Winning ways: Tech companies excel in Accelerate competition

Photo provided by L. Brad King Orbion founder L. Brad King, center, accepts the $500,000 grand prize for his company in the Accelerate Michigan Innovation Competition in Detroit.

DETROIT — Companies with Michigan Technological University ties got high marks at this year’s Accelerate Michigan Innovation Competition, including the top overall prize.

Coming in first was Orbion Space Technology, which received $500,000 in cash and $39,000 in in-kind services. The company was founded by Tech professor L. Brad King, the Ron and Elaine Starr professor in Space Systems in Tech’s mechanical engineering-engineering mechanics department.

Orbion builds small engine propulsion systems that are bolted onto satellites to get them to their destination.

In the next five to seven years, about 10,000 satellites will be launched into space, King said — “more than have been launched since the dawn of the space age.” The satellites, some as small as a smartphone, are packed into the nose cone of a rocket and released once the rocket is in orbit.

But having so many released into the same orbit has created difficulties. The thrusters can put the satellites in better position. Once they’re no longer necessary, they detach from the satellite and fall back into the atmosphere, where they burn up on re-entry.

“We’re not involved with getting the vehicle into space, but once it’s in space, we let it do its job,” he said.

StabiLux Biosciences (Novolux), developed by Tech physics professor Yoke Khin Yap, won the “Up and Comer Award.” That came with more than $30,000 in cash and services. The company makes bright dyes used to distinguish types of cells in flow cytometry, which analyzes cells via laser.

Makerhub, a student-developed web app, was a finalist in the student division. It links students who need 3-D printing done with students who have their own printers.

Three Tech startups and three student startups were also semifinalists in their respective divisions.

Companies are first invited to apply online.
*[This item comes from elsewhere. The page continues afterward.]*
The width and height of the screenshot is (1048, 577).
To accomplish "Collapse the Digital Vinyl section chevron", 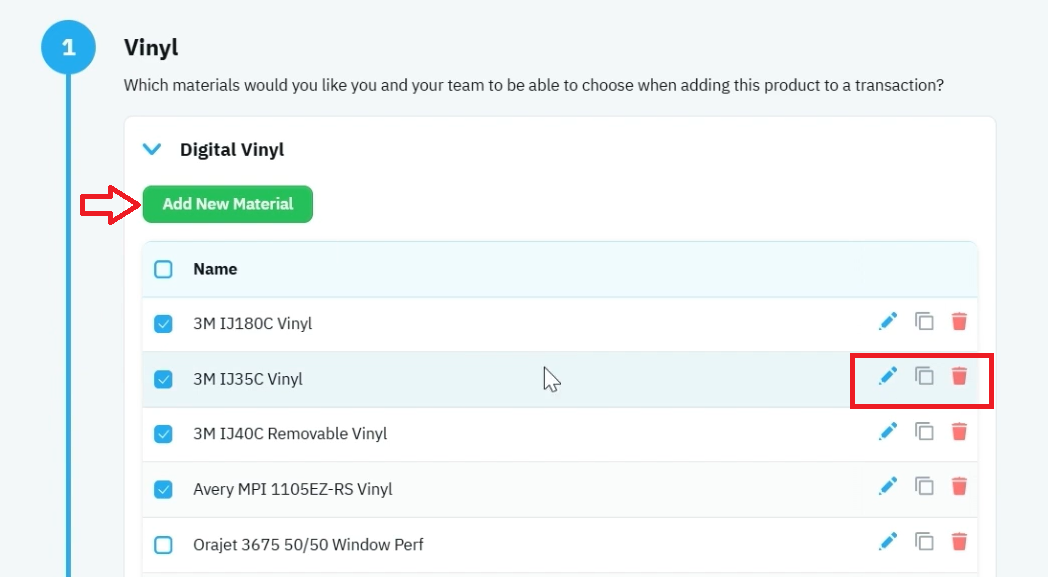I will pyautogui.click(x=152, y=149).
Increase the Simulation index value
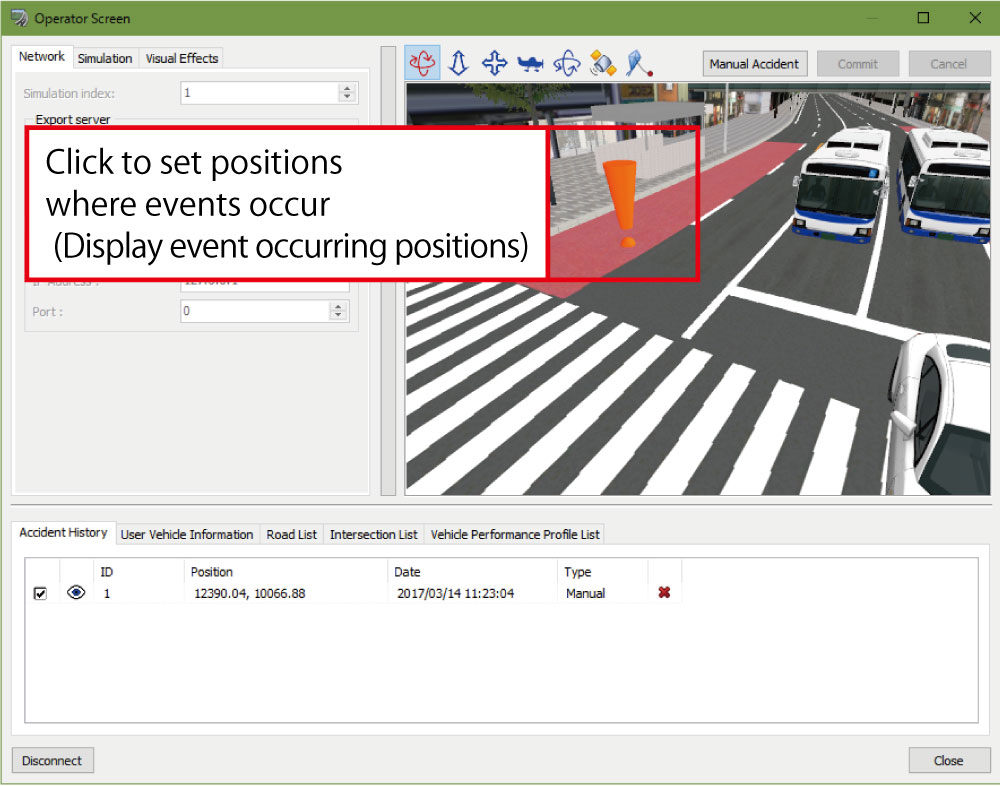The image size is (1000, 786). (x=347, y=88)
The 200 entrants were winnowed down to 36 semifinalists invited to the competition in Detroit.

There were two rounds of presentations, done in a format similar to the show “Shark Tank,” King said. After all 36 companies gave presentations, the top 10 did another round for a different panel of judges at an evening gala event.

Orbion raised $1.5 million over the summer. The additional $500,000 will speed their progress to the marketplace, King said.

“It’s incredibly valuable for our company,” King said. “The market we’re addressing is happening really, really fast and we need to act fast. This award will accelerate our development, so that’s huge.”

Orbion has had support from the MTEC SmartZone and Innovation Shore Angel Network, King said.

King expects to have a completed, flight-quality device in 18 months. Within seven years, the company could bring 50 high-tech jobs to the area.

“Our motto is that the U.P. is as close to outer space as anywhere on Earth, so why not here?” he said.